*Given records*

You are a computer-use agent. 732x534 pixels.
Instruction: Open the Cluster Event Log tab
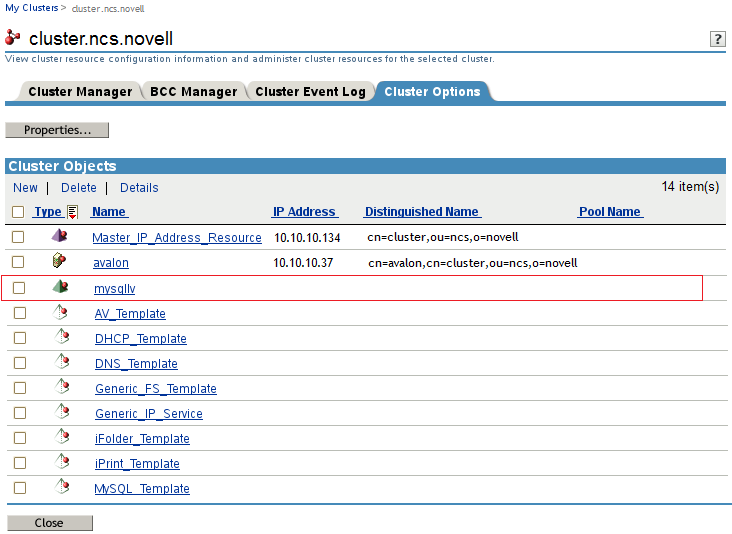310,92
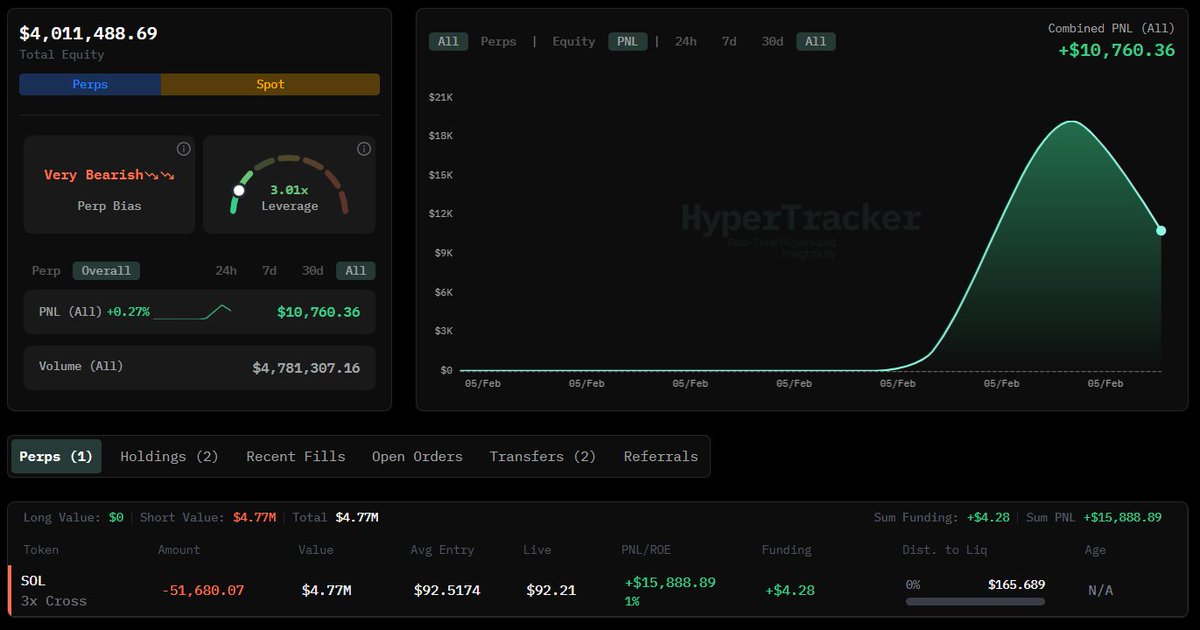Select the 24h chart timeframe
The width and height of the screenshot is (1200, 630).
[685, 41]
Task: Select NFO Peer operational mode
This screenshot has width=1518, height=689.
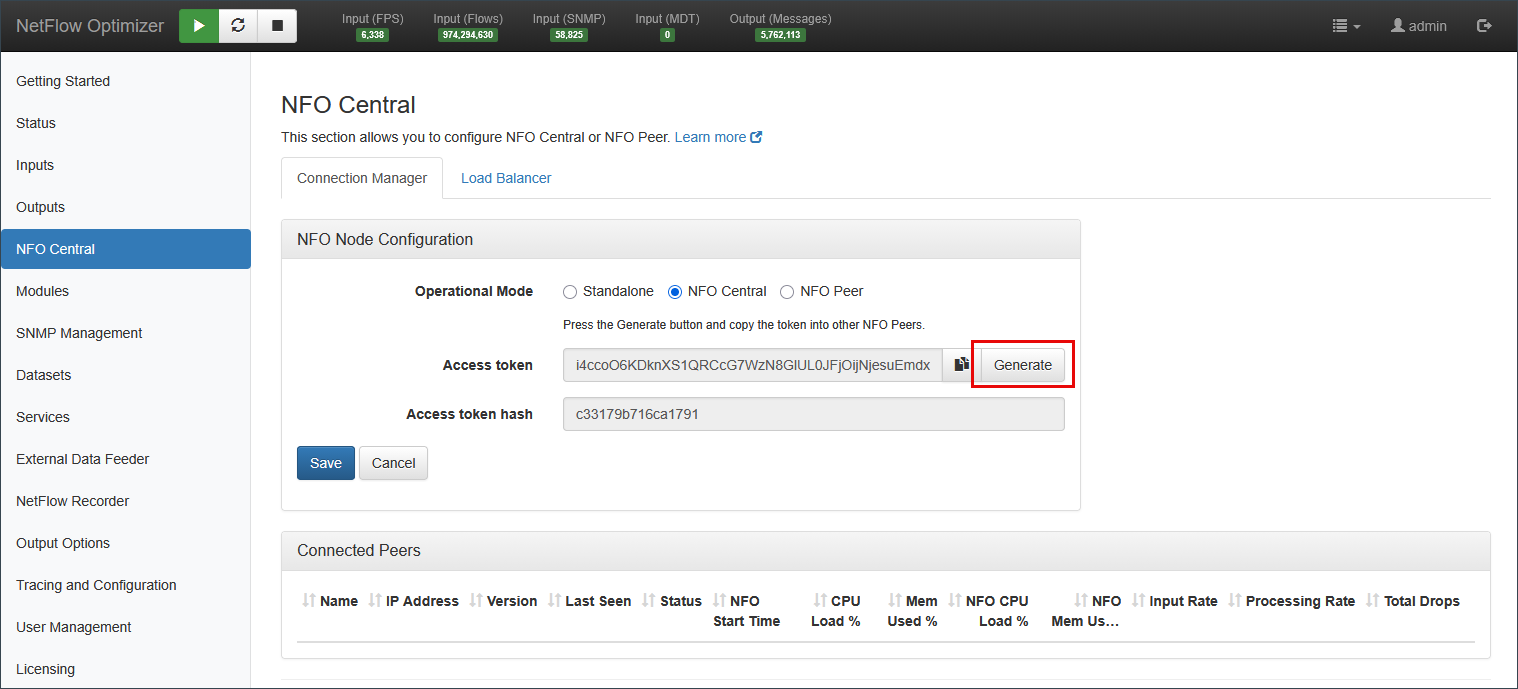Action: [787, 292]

*What you should do*
Print each entry precisely as written; the pictures stay out.

*The completed task*
You are a computer-use agent. 732x534 pixels.
Instruction: Open the Cluster Event Log tab
310,92
Select the 24h chart timeframe
The width and height of the screenshot is (1200, 630).
[685, 41]
Task: Select NFO Peer operational mode
This screenshot has width=1518, height=689.
Action: [787, 292]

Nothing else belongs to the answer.